This week: pandemic preparedness, foreign interference and the “gutting” of a Nasa bill

In depth: A milestone biennial study has warned that the R&D system in the United States must be reinforced in light of increasing global competition, in particular from China.

Full story: US research system needs strengthening, study finds


 
Here is the rest of the US news this week…

Bipartisan bid to strengthen NIH role in pandemic preparedness 

Two bipartisan senators have tabled a bill to give the National Institutes of Health more power and responsibility to tackle future pandemics through increased collaboration with other research organisations. If passed, the bill from Republican ranking member of the Senate committee on health, Richard Burr, and Democrat senator John Hickenlooper would direct the NIH to establish academic research programmes focused on finding and developing treatments, and would aim to better coordinate research with the Biomedical Advanced Research and Development Authority. “Covid-19 won’t be the last pandemic, but we can’t be caught off-guard again,” said Hickenlooper. “Pandemic preparedness is possible, affordable, and irresponsible to ignore.”

Bills for tackling foreign influence in R&D tabled by House Republicans

Republicans in the House of Representatives have introduced seven bills “to combat and stop influence from the Chinese Communist Party in American medical research”. The bills from members of the Energy and Commerce Committee would increase transparency, improve oversight and protect biomedical intellectual property, the committee Republicans said. “To win the future, America must secure our biomedical research from foreign competitors, especially the Chinese Communist Party,” said Energy and Commerce Republican leader Cathy McMorris Rodgers and Health Subcommittee Republican leader Brett Guthrie.

Republicans cry foul over gutting of Nasa bill

Leading Republicans in House committees have blasted Democrats for “gutting” a “a simple three-page bill” intended to give Nasa more powers to lease out unused equipment and save taxpayer money, and for replacing the original text with legislation related to state elections. “The majority has taken a practical, bipartisan bill and gutted it, inserting 735 pages of unrelated legislation and forcing the House to vote on it barely 12 hours after the text was released,” House Science, Space, and Technology Committee ranking member Frank Lucas stormed. “I am outraged because the Democrats have made a mockery of bipartisan collaboration for cheap political gain,” said Space and Aeronautics Subcommittee ranking member Brian Babin.

(Screenshot grounding data)
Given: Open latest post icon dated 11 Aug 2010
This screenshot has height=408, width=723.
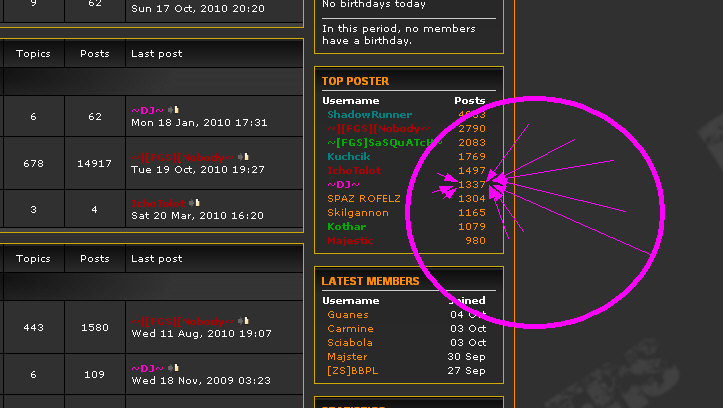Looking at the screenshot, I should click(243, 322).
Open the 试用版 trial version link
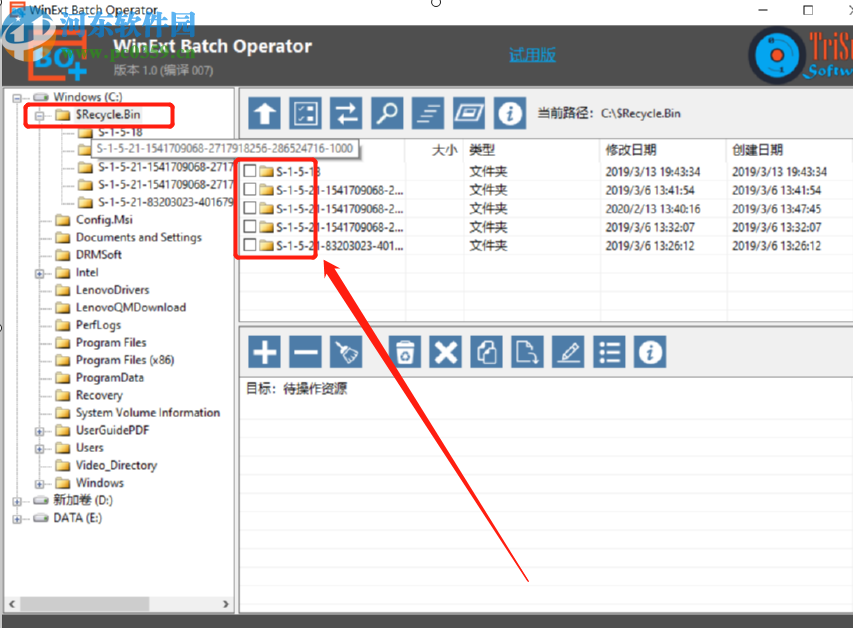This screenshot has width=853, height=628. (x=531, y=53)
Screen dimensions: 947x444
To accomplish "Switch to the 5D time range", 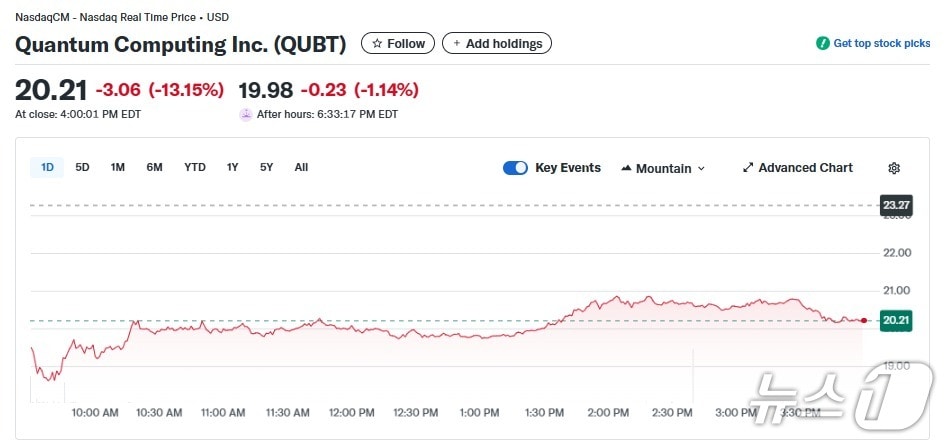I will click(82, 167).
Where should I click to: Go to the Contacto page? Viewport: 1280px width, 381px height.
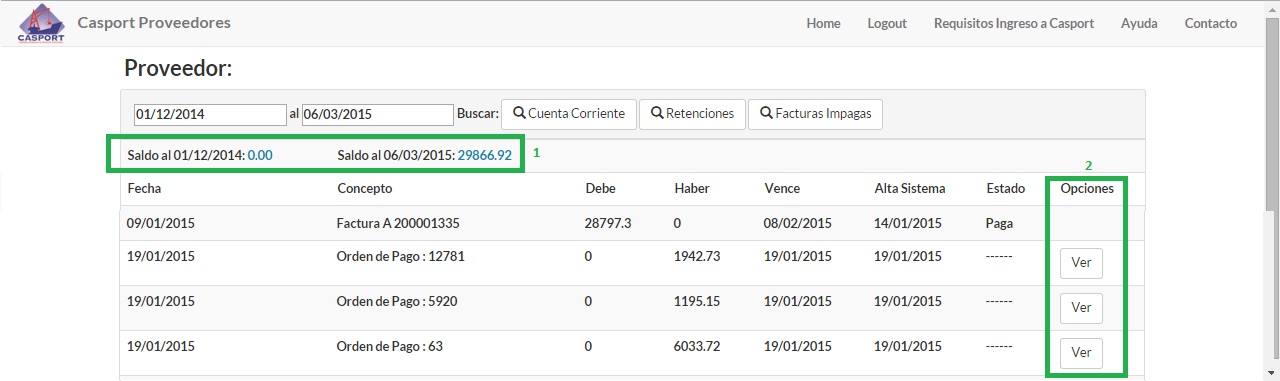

§ **Work instructions**:
Transcribe everything from "Leading Republicans in" down to "member Brian Babin." in the roundup of US research policy news.

§ **Solution for this exercise**:
Leading Republicans in House committees have blasted Democrats for “gutting” a “a simple three-page bill” intended to give Nasa more powers to lease out unused equipment and save taxpayer money, and for replacing the original text with legislation related to state elections. “The majority has taken a practical, bipartisan bill and gutted it, inserting 735 pages of unrelated legislation and forcing the House to vote on it barely 12 hours after the text was released,” House Science, Space, and Technology Committee ranking member Frank Lucas stormed. “I am outraged because the Democrats have made a mockery of bipartisan collaboration for cheap political gain,” said Space and Aeronautics Subcommittee ranking member Brian Babin.